Stored items:
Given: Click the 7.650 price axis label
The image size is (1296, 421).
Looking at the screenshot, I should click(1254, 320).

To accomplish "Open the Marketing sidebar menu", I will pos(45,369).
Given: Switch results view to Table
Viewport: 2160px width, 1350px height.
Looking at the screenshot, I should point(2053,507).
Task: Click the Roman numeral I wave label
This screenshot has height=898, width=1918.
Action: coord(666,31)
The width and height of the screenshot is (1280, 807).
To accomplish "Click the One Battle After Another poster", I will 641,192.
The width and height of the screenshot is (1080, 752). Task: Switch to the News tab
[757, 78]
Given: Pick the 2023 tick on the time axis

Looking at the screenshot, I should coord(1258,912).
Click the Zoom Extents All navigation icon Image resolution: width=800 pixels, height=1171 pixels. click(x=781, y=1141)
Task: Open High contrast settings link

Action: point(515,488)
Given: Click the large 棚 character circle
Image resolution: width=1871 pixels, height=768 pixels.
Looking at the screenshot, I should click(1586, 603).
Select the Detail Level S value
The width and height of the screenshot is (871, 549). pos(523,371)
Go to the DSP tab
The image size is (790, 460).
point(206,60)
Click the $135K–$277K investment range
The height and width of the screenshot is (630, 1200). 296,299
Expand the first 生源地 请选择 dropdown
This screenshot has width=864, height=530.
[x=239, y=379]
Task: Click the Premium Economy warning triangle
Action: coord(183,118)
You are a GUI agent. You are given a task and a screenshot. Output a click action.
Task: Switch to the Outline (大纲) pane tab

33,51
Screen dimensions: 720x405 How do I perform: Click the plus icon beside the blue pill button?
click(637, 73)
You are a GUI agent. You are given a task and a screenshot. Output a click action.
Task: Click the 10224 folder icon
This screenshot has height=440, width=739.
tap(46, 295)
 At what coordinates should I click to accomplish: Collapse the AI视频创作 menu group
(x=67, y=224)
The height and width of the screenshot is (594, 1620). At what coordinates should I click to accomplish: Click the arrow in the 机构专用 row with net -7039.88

How to complete this task: Starting with the first line of the entries and ending with the line that has "The width and height of the screenshot is (1280, 807).", copy each line exactly and add nothing.

Answer:
Given: Click the 7.650 price axis label
The image size is (1296, 421).
Looking at the screenshot, I should click(1254, 320).

To accomplish "Open the Marketing sidebar menu", I will pos(45,369).
Given: Switch results view to Table
Viewport: 2160px width, 1350px height.
Looking at the screenshot, I should point(2053,507).
Task: Click the Roman numeral I wave label
This screenshot has height=898, width=1918.
Action: coord(666,31)
The width and height of the screenshot is (1280, 807).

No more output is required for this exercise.